The therapeutic window of NSA after SCI. The time of administration of NSA was 15 min, 30 min, 1 h, 3 h, 6 h, 12 h, and 24 h after surgery in groups, respectively. The behavioral performances conducted by forelimb grip strength test (A) and BMS score system (B) were observed at 1, 3, 7, 14, 21, and 28 days following SCI surgery. (C) Measurement of spinal edema at 3 days post-SCI. Data are reported as the mean ± SEM, n = 9. *p <0.05, vs. the SCI+Vehicle group. ^# p < 0.05, vs. the 24 h group. (A and B): Data were analyzed by two-way ANOVA followed by Tukey’s multiple comparison test. C: Data were analyzed by one-way ANOVA followed by Tukey’s multiple comparison test. SCI, spinal cord injury; NSA, necrosulfonamide; BMS, basso mouse scale.

Figure 6

NSA reverses mitochondrial capacity and antioxidative capacity via inhibiting MLKL activation in spinal cord tissues. After SCI, NSA was treated at different times, such as 15 min, 1 h, 6 h, 12 h, and 24 h. (A) The protein expression of p-MLKL was detected at 3 days post-SCI using WB analysis, histogram analysis of change of p-MLKL. ELISA analysis of mitochondrial dysfunction at 3 days post-SCI, including ATP and MMP levels (B), and the unbalanced antioxidant capacity [the levels of ROS and MDA (C) and the levels of SOD and GSH (D)]. Data are reported as the mean ± SEM, n = 8. *p < 0.05, vs. the sham group. ^# p < 0.05, vs. the SCI+Vehicle group. ^& p < 0.05, vs. the SCI+NSA 15-min group.
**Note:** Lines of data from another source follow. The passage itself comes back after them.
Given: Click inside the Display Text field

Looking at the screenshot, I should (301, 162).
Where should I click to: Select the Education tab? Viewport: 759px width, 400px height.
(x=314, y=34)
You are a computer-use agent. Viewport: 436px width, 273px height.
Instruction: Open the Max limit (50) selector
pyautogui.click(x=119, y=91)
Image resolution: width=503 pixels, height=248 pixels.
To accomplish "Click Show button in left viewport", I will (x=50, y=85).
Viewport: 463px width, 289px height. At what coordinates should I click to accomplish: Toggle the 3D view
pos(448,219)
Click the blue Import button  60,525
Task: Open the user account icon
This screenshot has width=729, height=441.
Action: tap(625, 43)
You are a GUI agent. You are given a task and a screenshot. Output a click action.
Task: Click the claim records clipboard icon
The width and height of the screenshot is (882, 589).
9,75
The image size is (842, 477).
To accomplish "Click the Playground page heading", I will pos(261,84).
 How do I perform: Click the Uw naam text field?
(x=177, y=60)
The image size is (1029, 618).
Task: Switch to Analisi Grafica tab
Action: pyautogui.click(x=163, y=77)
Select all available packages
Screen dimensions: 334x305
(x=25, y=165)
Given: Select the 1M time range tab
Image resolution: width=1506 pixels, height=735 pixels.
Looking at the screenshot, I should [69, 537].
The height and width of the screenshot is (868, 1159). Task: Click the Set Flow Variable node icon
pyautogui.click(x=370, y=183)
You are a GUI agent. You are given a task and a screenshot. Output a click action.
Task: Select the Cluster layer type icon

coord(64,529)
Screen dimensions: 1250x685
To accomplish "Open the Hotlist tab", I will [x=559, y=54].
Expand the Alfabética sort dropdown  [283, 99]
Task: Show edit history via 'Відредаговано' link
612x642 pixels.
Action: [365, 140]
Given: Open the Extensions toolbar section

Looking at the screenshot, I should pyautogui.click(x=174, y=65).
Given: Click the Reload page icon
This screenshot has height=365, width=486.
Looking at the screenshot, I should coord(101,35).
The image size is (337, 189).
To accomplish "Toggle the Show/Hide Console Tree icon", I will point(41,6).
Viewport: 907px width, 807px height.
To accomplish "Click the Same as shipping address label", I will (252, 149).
Data were analyzed by one-way ANOVA followed by Tukey’s multiple comparison test. SCI, spinal cord injury; NSA, necrosulfonamide; MLKL, mixed-lineage kinase domain-like protein; ATP, adenosine triphosphate; MMP, mitochondrial membrane potential; GSH, glutathione; SOD, superoxide dismutase; ROS, reactive oxygen species; MDA, malonyldialdehyde; WB, Western blot.

Figure 7

NSA improves the recovery of SCI and the survival of neurons. (A) HE staining results of the sham, SCI and SCI+NSA group. Treated with 5 mg/kg NSA 15 min after SCI, NSA significant protective effect with less necrosis, karyopyknosis, infiltrated macrophages compared with the SCI group, scale bar = 50 μm. (B) NeuN/TUNEL staining results of the sham, SCI and SCI+NSA group, scale bar = 20 μm. Analysis of the positive neurons of the TUNEL staining results. *p < 0.05 vs. the sham group, ^# p  < 0.01 vs. the SCI group. n  =  5. SCI, spinal cord injury; NSA, necrosulfonamide; TUNEL, terminal deoxynucleotidyl transferase-dUTP nick end labeling.